The NDUFS4 gene encodes a nuclear-encoded accessory subunit of NADH dehydrogenase (Complex I), a vital component of the mitochondrial electron transport chain. The protein product, NDUFS4, is an 18 kDa peripheral membrane protein located on the matrix side of the inner mitochondrial membrane, crucial for the proper assembly, stability, and full catalytic activity of Complex I, though it is not directly involved in catalysis ^[1]. NDUFS4 is widely expressed, particularly in tissues with high energy demands such as the brain, heart, and skeletal muscle. Its expression is tightly regulated at both transcript and protein levels, with alternative splicing and post-translational modifications like phosphorylation influencing its mitochondrial import and complex assembly ^[1-3]. Mutations in the NDUFS4 gene are a significant cause of mitochondrial complex I deficiency, which can manifest as various severe neurological and metabolic disorders, most notably Leigh Syndrome ^[1]. Other associated conditions include Leber's hereditary optic neuropathy (LHON), mitochondrial encephalomyopathy, lactic acidosis, and stroke (MELAS), and some forms of Parkinson's disease, all highlighting the critical role of NDUFS4 in cellular energy production and overall mitochondrial homeostasis ^[2-4].

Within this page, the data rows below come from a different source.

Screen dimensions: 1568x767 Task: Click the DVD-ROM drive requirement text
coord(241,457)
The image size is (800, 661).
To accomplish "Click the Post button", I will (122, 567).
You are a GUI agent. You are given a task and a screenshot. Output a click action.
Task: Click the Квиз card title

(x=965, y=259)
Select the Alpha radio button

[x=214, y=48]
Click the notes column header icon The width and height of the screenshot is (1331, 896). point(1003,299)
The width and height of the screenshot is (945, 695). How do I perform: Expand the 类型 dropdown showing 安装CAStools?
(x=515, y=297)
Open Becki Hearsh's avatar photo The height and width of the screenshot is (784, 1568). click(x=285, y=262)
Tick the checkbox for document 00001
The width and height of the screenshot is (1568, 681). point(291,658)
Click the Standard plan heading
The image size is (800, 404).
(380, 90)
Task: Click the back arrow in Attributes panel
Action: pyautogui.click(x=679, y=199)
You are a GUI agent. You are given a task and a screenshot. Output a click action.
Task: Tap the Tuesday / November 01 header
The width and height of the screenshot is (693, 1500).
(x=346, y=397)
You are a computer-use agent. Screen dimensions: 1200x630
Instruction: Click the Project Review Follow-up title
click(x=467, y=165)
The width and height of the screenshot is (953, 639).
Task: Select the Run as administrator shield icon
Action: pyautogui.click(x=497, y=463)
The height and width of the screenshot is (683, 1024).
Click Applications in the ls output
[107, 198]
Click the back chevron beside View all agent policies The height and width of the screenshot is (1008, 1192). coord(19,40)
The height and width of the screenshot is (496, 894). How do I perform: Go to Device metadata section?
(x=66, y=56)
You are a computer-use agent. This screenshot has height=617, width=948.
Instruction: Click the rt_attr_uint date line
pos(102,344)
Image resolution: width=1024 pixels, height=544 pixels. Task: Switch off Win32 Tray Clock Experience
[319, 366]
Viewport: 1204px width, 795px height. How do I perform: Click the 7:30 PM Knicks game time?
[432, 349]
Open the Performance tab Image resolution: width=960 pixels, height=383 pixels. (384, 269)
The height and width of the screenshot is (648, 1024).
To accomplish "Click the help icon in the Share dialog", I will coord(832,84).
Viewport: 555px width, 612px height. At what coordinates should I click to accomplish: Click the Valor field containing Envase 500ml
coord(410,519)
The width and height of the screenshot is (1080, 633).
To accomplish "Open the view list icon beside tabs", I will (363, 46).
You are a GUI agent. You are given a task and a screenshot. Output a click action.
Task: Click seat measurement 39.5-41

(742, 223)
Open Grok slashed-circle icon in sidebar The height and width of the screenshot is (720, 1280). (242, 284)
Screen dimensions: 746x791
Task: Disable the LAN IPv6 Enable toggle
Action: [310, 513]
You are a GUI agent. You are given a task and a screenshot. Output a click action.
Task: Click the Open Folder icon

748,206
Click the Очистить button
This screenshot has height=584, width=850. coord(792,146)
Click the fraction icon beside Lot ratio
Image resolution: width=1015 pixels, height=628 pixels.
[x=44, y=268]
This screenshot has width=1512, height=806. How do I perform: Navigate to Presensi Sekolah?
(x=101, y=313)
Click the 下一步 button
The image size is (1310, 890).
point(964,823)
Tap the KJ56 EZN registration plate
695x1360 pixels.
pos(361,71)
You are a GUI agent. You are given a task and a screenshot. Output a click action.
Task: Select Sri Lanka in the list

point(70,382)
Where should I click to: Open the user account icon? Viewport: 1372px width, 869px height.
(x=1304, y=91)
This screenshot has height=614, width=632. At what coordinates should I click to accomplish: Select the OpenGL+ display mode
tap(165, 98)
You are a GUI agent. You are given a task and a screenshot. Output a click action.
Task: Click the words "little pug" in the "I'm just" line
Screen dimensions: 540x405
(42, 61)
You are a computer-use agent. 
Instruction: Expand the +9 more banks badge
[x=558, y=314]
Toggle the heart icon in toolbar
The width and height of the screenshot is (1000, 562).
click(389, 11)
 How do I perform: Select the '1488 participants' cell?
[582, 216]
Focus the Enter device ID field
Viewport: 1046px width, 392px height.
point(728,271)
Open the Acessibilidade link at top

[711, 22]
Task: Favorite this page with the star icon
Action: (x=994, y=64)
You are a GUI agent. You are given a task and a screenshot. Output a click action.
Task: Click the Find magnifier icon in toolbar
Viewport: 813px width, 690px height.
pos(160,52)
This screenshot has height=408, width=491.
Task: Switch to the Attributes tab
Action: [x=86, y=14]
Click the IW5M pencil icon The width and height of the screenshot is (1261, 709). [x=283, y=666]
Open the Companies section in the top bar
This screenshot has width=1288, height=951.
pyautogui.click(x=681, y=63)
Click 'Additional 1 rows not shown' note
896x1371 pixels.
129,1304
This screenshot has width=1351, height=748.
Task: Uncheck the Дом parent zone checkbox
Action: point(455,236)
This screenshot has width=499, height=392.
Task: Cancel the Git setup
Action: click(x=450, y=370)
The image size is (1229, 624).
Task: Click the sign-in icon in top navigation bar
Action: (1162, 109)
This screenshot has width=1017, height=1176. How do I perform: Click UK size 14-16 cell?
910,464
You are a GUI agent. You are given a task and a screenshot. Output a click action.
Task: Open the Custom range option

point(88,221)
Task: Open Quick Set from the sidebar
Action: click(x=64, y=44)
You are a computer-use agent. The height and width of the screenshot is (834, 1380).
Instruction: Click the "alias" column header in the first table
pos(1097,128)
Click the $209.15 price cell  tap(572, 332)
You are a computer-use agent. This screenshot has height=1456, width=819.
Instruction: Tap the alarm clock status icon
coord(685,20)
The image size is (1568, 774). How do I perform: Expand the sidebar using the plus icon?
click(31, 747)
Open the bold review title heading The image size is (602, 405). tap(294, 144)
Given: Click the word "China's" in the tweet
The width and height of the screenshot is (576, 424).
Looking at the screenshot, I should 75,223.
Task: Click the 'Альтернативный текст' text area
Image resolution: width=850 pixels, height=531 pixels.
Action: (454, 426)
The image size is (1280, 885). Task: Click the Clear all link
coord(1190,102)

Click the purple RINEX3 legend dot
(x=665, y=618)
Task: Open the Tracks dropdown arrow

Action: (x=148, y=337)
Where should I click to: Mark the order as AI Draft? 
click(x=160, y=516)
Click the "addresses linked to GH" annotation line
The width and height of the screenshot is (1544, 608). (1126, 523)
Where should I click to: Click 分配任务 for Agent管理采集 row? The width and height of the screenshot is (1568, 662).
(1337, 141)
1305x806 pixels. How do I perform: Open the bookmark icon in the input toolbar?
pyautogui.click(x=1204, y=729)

The Ndufs4 KO mouse is a gene knockout model created using gene-editing techniques to knock out the Exon 2 of the Ndufs4 gene (the homolog of the human NDUFS4 gene) in mice. Homozygous Ndufs4 KO mice begin to exhibit phenotypes around 3 weeks of age, rendering them unable to breed offspring. This model can be used to study the pathogenic mechanisms of Leigh Syndrome, Leber's hereditary optic neuropathy (LHON), mitochondrial encephalomyopathy, lactic acidosis, and stroke (MELAS), and some forms of Parkinson's disease, providing a research basis for developing related therapeutic interventions.